The i th row starts with i*(i-1)/2+1 indexed cup and ends with i*(i+1)/2 indexed cup. We have three cases, two for the cups at ends and one for the cups between them.
The cups at the end are filled by only one cup lying above while the ones in between are filled by two cups. We find the amount of water spilled by the cups responsible for filling a cup recursively.
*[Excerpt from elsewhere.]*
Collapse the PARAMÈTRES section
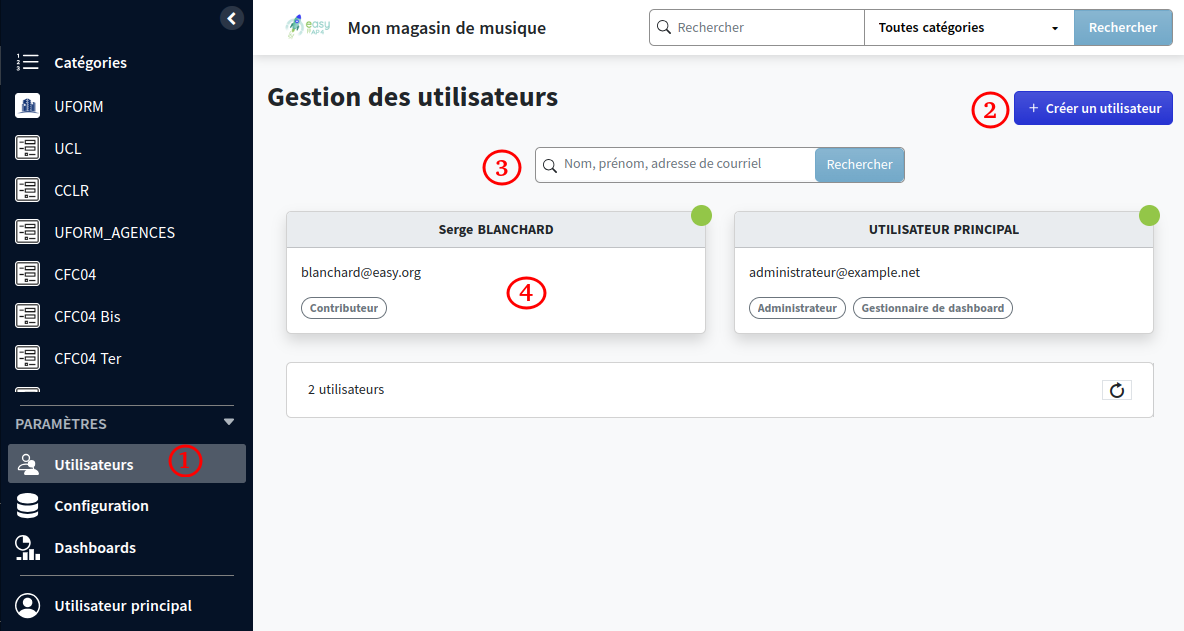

For the cup whose content needs to be determined returns the spilledWater or capacity whichever is less

#include<cstdio>
#include<cmath>
#include<iostream>
bool isLeftMost(int index);
bool isRightMost(int index);
#define GETROW(index)((1 + (int)sqrt(-1+4*(index)*2*1.0))/2)
#define GETLEFTMOST(row)((row)*((row)-1)/2+1)
#define GETRIGHTMOST(row)((row)*((row)+1)/2)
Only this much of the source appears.